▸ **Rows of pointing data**
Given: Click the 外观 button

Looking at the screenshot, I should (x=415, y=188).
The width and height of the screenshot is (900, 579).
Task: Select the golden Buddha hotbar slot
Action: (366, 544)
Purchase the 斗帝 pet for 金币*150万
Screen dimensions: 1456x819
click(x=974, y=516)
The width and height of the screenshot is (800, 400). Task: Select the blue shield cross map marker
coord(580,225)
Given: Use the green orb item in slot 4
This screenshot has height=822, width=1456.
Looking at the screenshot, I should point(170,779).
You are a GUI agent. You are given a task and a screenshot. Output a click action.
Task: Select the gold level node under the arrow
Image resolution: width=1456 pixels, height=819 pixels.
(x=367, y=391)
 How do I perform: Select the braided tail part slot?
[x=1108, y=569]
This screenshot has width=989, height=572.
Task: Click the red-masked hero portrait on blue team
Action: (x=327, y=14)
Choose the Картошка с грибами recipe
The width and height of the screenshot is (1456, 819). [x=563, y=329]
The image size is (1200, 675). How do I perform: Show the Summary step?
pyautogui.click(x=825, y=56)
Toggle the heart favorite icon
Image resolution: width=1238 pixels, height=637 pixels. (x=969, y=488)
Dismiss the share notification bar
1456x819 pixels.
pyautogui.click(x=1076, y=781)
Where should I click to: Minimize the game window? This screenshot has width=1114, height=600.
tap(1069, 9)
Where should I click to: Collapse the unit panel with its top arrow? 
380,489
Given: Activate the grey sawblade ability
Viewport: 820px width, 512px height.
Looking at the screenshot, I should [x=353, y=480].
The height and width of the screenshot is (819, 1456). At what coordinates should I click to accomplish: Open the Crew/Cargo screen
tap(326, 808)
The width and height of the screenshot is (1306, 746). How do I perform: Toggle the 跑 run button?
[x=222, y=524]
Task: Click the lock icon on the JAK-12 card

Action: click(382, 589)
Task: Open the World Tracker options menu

▸ **Requirement**
Put these lines into a numbered list, leaving out the blank ones.

▸ **Task response**
1. Given: Click the 外观 button
2. Looking at the screenshot, I should (x=415, y=188).
3. The width and height of the screenshot is (900, 579).
4. Task: Select the golden Buddha hotbar slot
5. Action: (366, 544)
6. Purchase the 斗帝 pet for 金币*150万
7. Screen dimensions: 1456x819
8. click(x=974, y=516)
9. The width and height of the screenshot is (800, 400). Task: Select the blue shield cross map marker
10. coord(580,225)
11. Given: Use the green orb item in slot 4
12. This screenshot has height=822, width=1456.
13. Looking at the screenshot, I should point(170,779).
14. You are a GUI agent. You are given a task and a screenshot. Output a click action.
15. Task: Select the gold level node under the arrow
16. Image resolution: width=1456 pixels, height=819 pixels.
17. (x=367, y=391)
18.  How do I perform: Select the braided tail part slot?
19. [x=1108, y=569]
20. This screenshot has width=989, height=572.
21. Task: Click the red-masked hero portrait on blue team
22. Action: (x=327, y=14)
23. Choose the Картошка с грибами recipe
24. The width and height of the screenshot is (1456, 819). [x=563, y=329]
25. The image size is (1200, 675). How do I perform: Show the Summary step?
26. pyautogui.click(x=825, y=56)
27. Toggle the heart favorite icon
28. Image resolution: width=1238 pixels, height=637 pixels. (x=969, y=488)
29. Dismiss the share notification bar
30. 1456x819 pixels.
31. pyautogui.click(x=1076, y=781)
32. Where should I click to: Minimize the game window? This screenshot has width=1114, height=600.
33. tap(1069, 9)
34. Where should I click to: Collapse the unit panel with its top arrow? 
35. 380,489
36. Given: Activate the grey sawblade ability
37. Viewport: 820px width, 512px height.
38. Looking at the screenshot, I should [x=353, y=480].
39. The height and width of the screenshot is (819, 1456). At what coordinates should I click to accomplish: Open the Crew/Cargo screen
40. tap(326, 808)
41. The width and height of the screenshot is (1306, 746). How do I perform: Toggle the 跑 run button?
42. [x=222, y=524]
43. Task: Click the lock icon on the JAK-12 card
44. Action: click(382, 589)
45. Task: Open the World Tracker options menu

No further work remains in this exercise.